The Moonlander and the Ergodox both lack Function keys. How do you cope?

I spend much time in IDEs, mostly Jetbrains but also VS Code. I'm also constantly in Emacs and VIM, and even my desktop shortcuts have many Function keys used. The IDEs are particularly troublesome as there are quite a few triple buckies that involve the Function keys. Another layer (e.g. using a modifier key) just doesn't seen like a good solution.

Do you ever miss the function keys?


Replies

ashton314today at 5:03 PM

I'm in Emacs 99% of my day, and I don't think I've ever used the function keys inside Emacs.

All my volume/brightness/etc functions are handled on a separate layer. I've got function keys on another layer as well, but I don't ever use them.

If you use function keys a lot, then you could do something like putting the function keys on one layer all on the right hand like it's a num pad and then adding a key on the left hand to switch to that layer. You could add combo-taps on your main layer to trigger the function key (e.g. press `q` and `1` at the same time to hit `f1`, `w` and `2` at the same time to send `f2`, etc.), etc. etc.

QMK gives you a lot of options to do what you want. There's also 3 keys towards the center of the keyboard on each side that I rarely hit (in fact, they're used for some layer switching some times!) that you could easy bind to function keys directly.

Note that a key can do like 4 different things depending if you tap, hold, double tap, or tap and hold if you want to get really fancy.

qwerpytoday at 6:02 PM

I use a Moonlander and regret it entirely for this reason. It would be perfect if it just had that extra row of F keys. I know there are a million ways to compensate for it but they all involve tradeoffs that I don't want to make.

I stopped working a day job that requires typing, so I can deal with the inconvenience, but my god I wish I didn't listen to the people who pooh-poohed away the lack of F keys. Not having the keys present and labeled adds all this cognitive overload when having to remember which magic combo changes layers and which keys are the F keys, while switching between windows/macOS/linux.
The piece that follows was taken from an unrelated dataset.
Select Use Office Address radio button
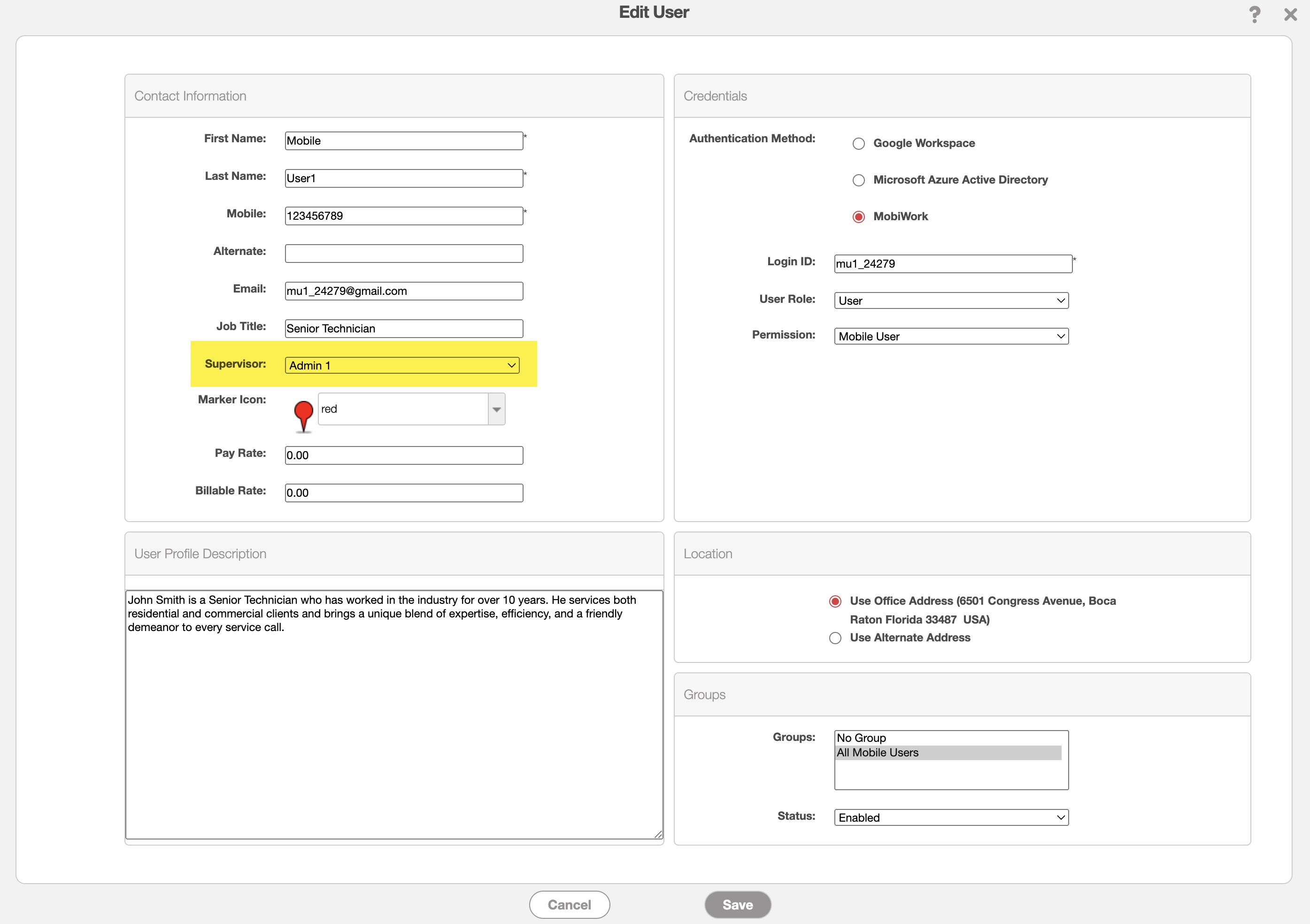The image size is (1310, 924). coord(835,601)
Have to hit F2 to boot into BIOS? Good luck hitting the magic incantation in time before you miss your window of opportunity, when the keyboard doesn't show which layer you're in because it just powered up.

I like the tactile feel of it, the build quality, the ortholinear layout, and the customizability, but at this point I'd trade off the customizability for that extra row and labeled modifier keys.

jacheetoday at 6:15 PM

My default layout has function keys as basically an "fn" key plus the appropriate number. I thought I was going to miss the dedicated keys way more than I do in practice.

If I were starting from scratch, and really had a function-key-centric workflow, I'd probably make the number keys (and - and + for F11 and F12 respectively) be tap-and-hold for that function key input.